> **What is required**: Set the data below down again, exactly, with every picture left out.

> **Records provided**:
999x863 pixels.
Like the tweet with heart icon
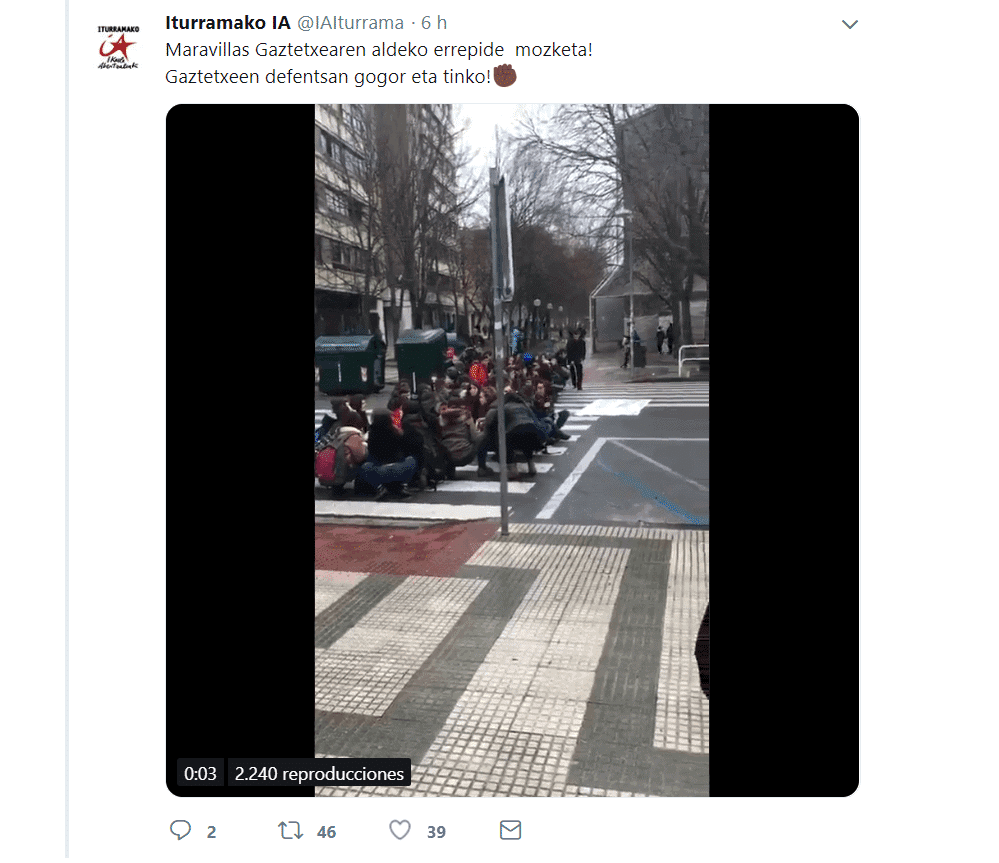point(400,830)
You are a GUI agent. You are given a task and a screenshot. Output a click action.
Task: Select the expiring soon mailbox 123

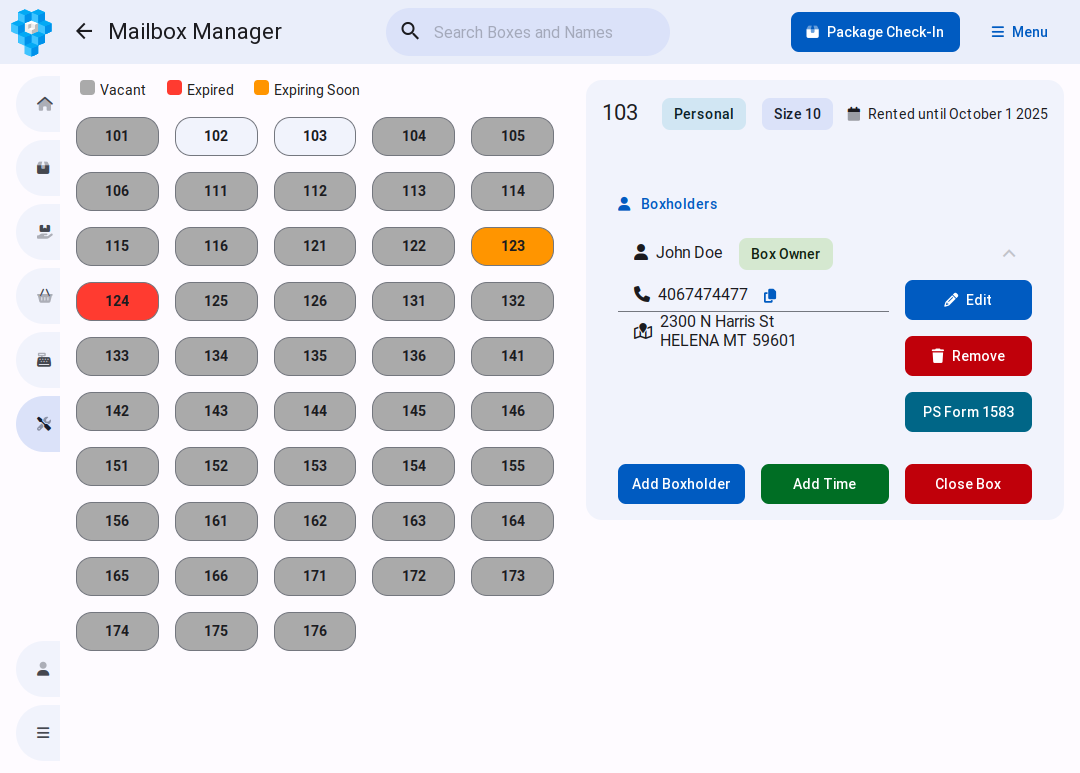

> **Expected answer**:
999x863 pixels.
Like the tweet with heart icon
point(400,830)
You are a GUI agent. You are given a task and a screenshot. Output a click action.
Task: Select the expiring soon mailbox 123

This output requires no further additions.